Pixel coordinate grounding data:
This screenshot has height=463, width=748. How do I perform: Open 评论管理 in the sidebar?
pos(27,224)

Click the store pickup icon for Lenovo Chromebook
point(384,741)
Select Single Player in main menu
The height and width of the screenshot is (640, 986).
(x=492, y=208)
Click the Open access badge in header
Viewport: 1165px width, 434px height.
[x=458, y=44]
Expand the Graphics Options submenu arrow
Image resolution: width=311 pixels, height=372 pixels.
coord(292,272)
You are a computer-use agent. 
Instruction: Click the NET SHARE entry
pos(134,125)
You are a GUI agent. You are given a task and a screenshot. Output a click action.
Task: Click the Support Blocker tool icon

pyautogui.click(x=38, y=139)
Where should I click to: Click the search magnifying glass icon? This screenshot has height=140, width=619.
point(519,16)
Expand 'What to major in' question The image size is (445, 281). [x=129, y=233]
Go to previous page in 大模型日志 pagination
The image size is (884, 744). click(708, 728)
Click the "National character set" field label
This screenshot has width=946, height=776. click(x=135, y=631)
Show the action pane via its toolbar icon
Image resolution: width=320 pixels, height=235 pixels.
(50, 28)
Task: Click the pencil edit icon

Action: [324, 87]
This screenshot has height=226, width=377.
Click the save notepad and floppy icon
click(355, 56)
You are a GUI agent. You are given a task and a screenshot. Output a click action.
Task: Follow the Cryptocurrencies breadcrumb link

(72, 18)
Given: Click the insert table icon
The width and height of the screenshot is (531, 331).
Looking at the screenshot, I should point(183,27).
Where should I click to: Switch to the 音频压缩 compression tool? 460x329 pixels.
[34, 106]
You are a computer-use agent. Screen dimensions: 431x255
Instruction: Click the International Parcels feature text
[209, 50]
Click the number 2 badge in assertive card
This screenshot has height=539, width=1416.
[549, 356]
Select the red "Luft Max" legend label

**What to do:**
Pull out all lines from the entries above in which the word "computer" appears.

**Response:**
You are a computer-use agent. 
You are a computer-use agent. Screen dimensions: 431x255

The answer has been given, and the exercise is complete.